On another note the HeS-30 (109-006, canceled in early '42 for what proved to be very bad reasons) with nearly half the weight of the 004B; along with smaller length and diameter and better specific fuel consumption than even the BMW 003, and should have been fairly easy to produce --simpler than the 004A/B/D/E and 003A/E in most ways except for the advanced 5-stage reaction bladed compressor which necessitated machined blades and thrust bearings-- and likely in production before the 004B, though not the 004A) and similar thrust output s the 004B with 840-910 kp achieved in static testing by the time of cancellation. (even though only 700 kp was originally planned- same as the HeS-8 )

It could have made the Me 262 or He 162 into capable dogfighters and opened up many more possibilities for designers as well. Though it probably would have been wasted on the He 280, though the lesser but cheaper and simpler HeS 8 was well matched to this a/c and was nearing designed thrust (650-670 of the 700 planned) when it was canceled along with the HeS 30 and was more fuel efficient than most competitors, though not the HeS 30. (the major drawback was that the radial inflow turbine could not be air cooled and was too large to be practically made of tinadur or cromadur, so steel had to be used, making the engine cheap but limiting turbine inlet temperature and turbine lifespan and likely lasting as long early 004B engines (probably ~10 hrs 'till a turbine burnout in real world situations) though probably more reliable otherwise and with better spool-up characteristics). 

--One note on the HeS 8 is that it had the highest thrust per frontal area of any single-stage centrifugal engine of the war (except maybe the Nene) with about 550-590 kp and only .775 m diameter, higher thrusts were achieved later with a single axial stage and other improvements. Comparatively the 450-500 kp HeS-3b had a .93 m diameter and the 550-590 kp HeS-6 ~1.0 m, the 770 kp Welland and 908-1112 Derwent I-IV were even larger at ~1.09 m and the 1226 kp Goblin I slightly larger still at ~1.11 m.


----------



## drgondog (Feb 26, 2008)

kool kitty89 said:


> The He 162 could out-roll almost anything (maybe not the (Y)P-80A as it had boosted ailerons as well as fairly short wings) though with its short wings and could maintain energy better than the Me 262s that saw service (004B) as thrust could be boosted with over-rev for 30 sec which could be very useful in maneuvers. (although the same could be done with the 004D and E)
> 
> Also remember that the P-51's laminar-flow (low drag at the expence of low lift) airfoil had even lower lift per area than the 162's which wasn't a laminar flow airfoil.
> 
> ...



As to maintaining energy, if you say the Thrust to weight is greater for the He 162 than the Me 262 or Mustang or Tempest, etc, or the same, but lower wing loading and overall drag I would buy what you are saying.. Is that what you are saying?


----------



## Njaco (Feb 26, 2008)

> The Me 262 was more or less the jack of all trades. The He 162 was developed to be a light weight cheap fighter. In a pure fighter role I would easily choose the He 162, in a mixed role, the Me 262 is where it is at.

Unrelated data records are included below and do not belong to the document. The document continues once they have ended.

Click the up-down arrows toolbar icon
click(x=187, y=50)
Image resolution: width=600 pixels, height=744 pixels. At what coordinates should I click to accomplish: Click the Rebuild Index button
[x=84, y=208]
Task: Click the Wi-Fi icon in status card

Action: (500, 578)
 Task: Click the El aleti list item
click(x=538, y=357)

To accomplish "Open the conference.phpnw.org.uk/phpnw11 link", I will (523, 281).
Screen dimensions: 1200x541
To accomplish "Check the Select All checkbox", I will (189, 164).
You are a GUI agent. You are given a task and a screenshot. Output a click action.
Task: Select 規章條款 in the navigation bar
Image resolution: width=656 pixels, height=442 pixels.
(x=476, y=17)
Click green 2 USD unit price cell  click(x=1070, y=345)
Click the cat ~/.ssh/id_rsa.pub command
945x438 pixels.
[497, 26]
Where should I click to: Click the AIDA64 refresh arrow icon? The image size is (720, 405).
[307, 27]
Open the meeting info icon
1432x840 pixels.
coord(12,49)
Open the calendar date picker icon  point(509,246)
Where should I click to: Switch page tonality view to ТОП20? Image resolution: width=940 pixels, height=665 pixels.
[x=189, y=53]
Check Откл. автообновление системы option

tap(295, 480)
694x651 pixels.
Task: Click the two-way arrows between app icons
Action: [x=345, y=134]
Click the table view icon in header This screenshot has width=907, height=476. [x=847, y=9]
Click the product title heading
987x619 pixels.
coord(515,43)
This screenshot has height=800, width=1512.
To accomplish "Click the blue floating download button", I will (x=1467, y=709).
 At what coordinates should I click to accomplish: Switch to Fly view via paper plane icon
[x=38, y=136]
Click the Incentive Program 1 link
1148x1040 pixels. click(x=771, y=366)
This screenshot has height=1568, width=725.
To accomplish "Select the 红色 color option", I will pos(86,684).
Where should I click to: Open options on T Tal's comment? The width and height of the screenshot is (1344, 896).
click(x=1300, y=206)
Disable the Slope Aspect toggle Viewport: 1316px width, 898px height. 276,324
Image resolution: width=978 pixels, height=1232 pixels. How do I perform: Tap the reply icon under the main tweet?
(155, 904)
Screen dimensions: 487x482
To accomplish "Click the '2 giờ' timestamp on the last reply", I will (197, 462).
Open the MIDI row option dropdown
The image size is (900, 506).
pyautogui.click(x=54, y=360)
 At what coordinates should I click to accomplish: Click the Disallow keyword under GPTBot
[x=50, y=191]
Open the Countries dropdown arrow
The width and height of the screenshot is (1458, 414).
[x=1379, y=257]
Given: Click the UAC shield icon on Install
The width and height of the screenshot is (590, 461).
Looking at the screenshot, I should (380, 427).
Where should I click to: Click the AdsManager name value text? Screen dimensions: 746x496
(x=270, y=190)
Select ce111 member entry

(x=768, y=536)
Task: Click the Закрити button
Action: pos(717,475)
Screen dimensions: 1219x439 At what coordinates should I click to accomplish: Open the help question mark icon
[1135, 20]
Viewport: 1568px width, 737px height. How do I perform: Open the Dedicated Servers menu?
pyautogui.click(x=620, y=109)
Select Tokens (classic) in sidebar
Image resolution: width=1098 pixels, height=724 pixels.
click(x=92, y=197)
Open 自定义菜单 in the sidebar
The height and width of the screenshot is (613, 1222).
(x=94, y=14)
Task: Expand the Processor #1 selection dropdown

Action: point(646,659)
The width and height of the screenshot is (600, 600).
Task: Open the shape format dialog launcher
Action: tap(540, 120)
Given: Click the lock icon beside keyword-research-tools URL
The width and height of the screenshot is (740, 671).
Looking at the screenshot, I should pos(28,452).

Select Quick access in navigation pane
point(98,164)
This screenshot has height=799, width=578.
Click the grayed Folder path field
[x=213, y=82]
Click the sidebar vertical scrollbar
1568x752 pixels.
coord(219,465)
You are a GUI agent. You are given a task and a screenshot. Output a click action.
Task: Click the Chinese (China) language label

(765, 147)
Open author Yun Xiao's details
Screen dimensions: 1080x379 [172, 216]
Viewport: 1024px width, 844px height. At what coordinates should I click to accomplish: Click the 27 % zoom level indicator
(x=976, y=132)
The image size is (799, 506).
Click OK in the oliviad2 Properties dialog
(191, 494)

That was the point I was trying to make. As a one purpose AC, the 162 was good. The multi-purpose of the 262 made it a better canidate. If I was producing AC I would want one design that could adapt to all my needs. I was aware of the developement future of the 162 but I still think it was a dead-end when compared to what the 262 had instore for the future.


----------



## Evil_Merlin (Feb 26, 2008)

Njaco said:


> That was the point I was trying to make. As a one purpose AC, the 162 was good. The multi-purpose of the 262 made it a better canidate. If I was producing AC I would want one design that could adapt to all my needs. I was aware of the developement future of the 162 but I still think it was a dead-end when compared to what the 262 had instore for the future.



But the age old adage comes into play here. 

Jack of All trades, master of none. If I'm going to be in A2A combat, I'm taking the best I can.


----------



## Njaco (Feb 26, 2008)

No worries, agreed. But the question is...is the 162 that AC?


----------



## The Basket (Feb 26, 2008)

Even if the 162 could out turn a Mustang...what about the 3 other Mustangs behind it! The 162 was there to shoot down bombers.

The range is a bit much because the 162 would have to fly fast throughout its mission to stop being bounced...and a heavy throttle would kill range.

As a bomber destroyer, the 162 would be OK I guess. Its agility, small size and high speed would make it a difficult target. A bit undergunned and always outnumbered would be against it.

Not bad for a desperate design.

There were plans to make the 162 a far more formidable fighter but the Americans also had a a plan to drop an atomic bomb on Berlin. The war ended too early for either plan to happen.

Proof that a more powerful 162 would be the least of Germanys problems.

The war was lost well before the 162 left runway. 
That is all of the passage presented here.